Posted Sep 27, 2010 5:55 UTC (Mon) by jzbiciak (subscriber, #5246) [Link]

Right, but if there are no other WiFi devices around, presumably the card would fall back into a much more passive mode that's likely to be in the intersection of all domain's requirements. ie. I doubt it'd come out with guns-a-blazin', pumping out 10W until it got a friendly tap on the shoulder that told it "Hey, you're only allowed 100mW peak around these parts."

Rather, if the supported regulatory domains had maximum transmit powers of, say, 120mW, 100mW and 80mW, in the absence of any guidance to the contrary, I'd imagine it'd stick to under-80mW until it got a whiff of what regulatory environment it was in.

After all, when you drive on a new local road you've never driven, do you floor it and go 65MPH until you see a speed limit sign telling you it's 30MPH? (100km/h and 50km/h if you prefer.) Somehow I doubt it. You probably look at the other cars and see what range of speeds they're going, and if there's no other traffic, you probably make an educated guess what an appropriate speed would be.

How does this work?

Posted Sep 27, 2010 5:57 UTC (Mon) by dlang (subscriber, #313) [Link]

the biggest problem isn't the power level (as you point out it's easy to do something that's safe everywhere)
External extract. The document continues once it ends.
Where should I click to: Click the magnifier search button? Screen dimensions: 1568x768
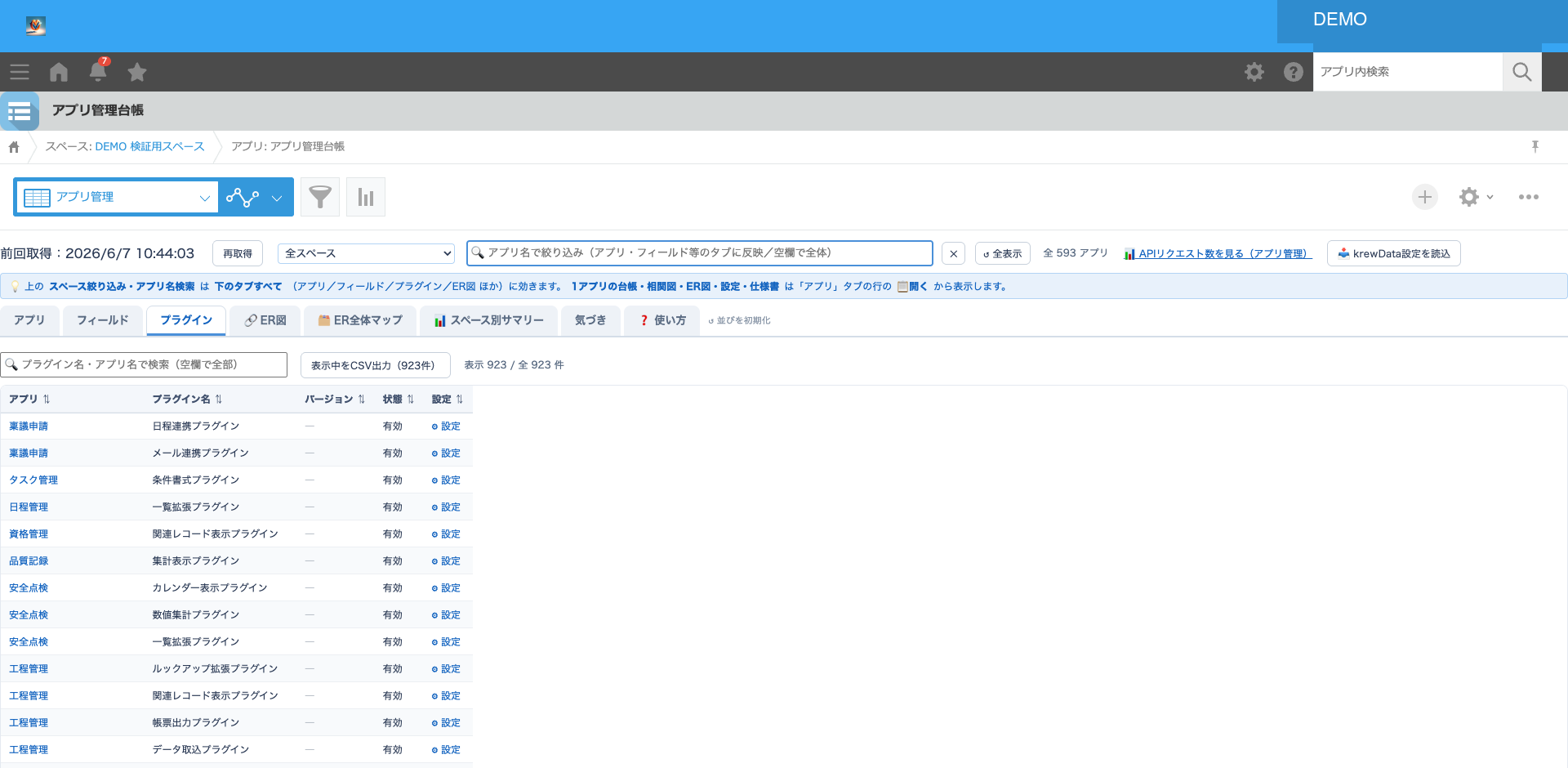pos(1522,72)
the problem is what frequencies are you allowed to transmit on. guess wrong and you will never talk on the same frequency as the access point, or you could start interfering with other things and get into more trouble.

How does this work?

Posted Sep 27, 2010 6:29 UTC (Mon) by jzbiciak (subscriber, #5246) [Link]

Fair enough and a good point I hadn't considered.
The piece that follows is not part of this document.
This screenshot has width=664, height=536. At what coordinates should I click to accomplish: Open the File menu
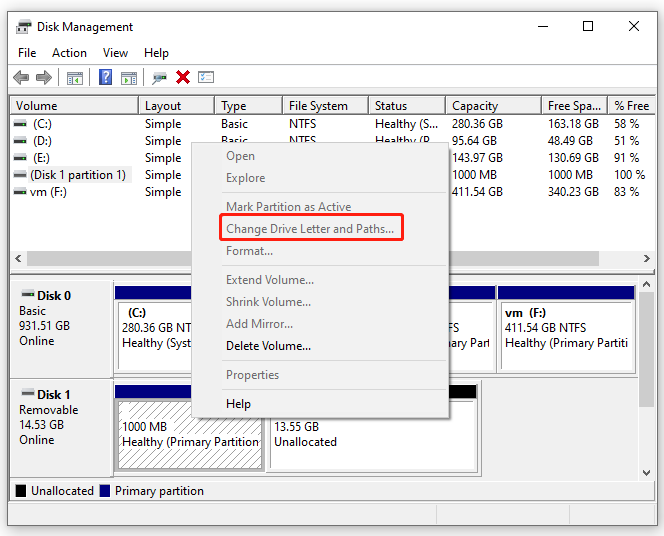(x=27, y=53)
On further reflection, it seems like a computer operating in something resembling a infrastructure mode client would have little reason to transmit until it saw something that gave it an idea of what frequencies and powers were appropriate.
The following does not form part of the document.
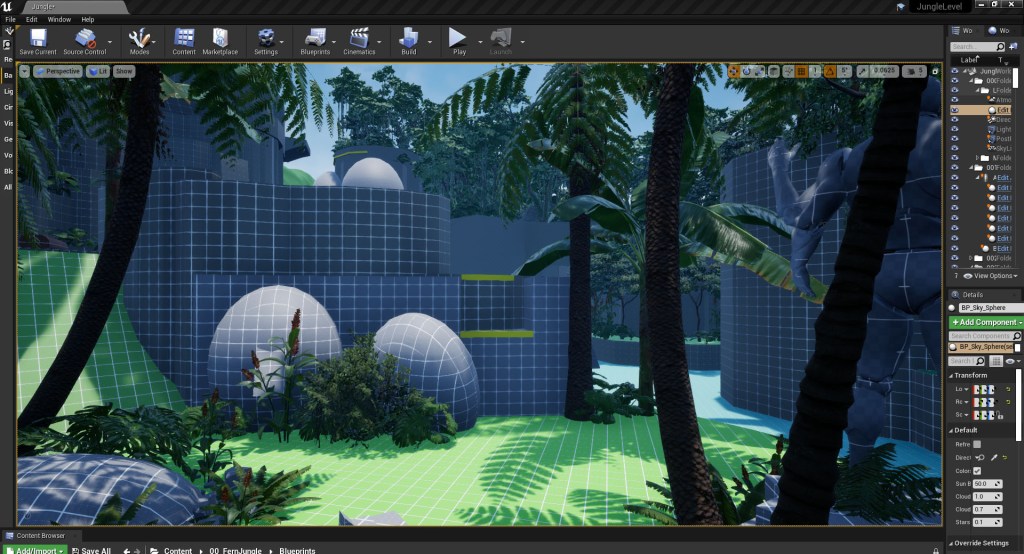
Task: Toggle visibility eye of the top outliner row
Action: (954, 72)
And, since I'm actually allergic to too much idle speculation[*] without a good dose of raw facts, I actually had a go at looking up the relevant standard. Indeed, the actual default is "passive scanning" (highlighted below):

9.9.1 Operation upon entering a regulatory domain

A STA that is enabled for operation across regulatory domains shall default to passive scanning when it has lost connectivity with its ESS. Passive scanning is performed using only the receive capabilities of the station and is, thus, compatible with regulatory requirements. The timeout for determining the loss of connectivity is system dependent and beyond the scope of this standard.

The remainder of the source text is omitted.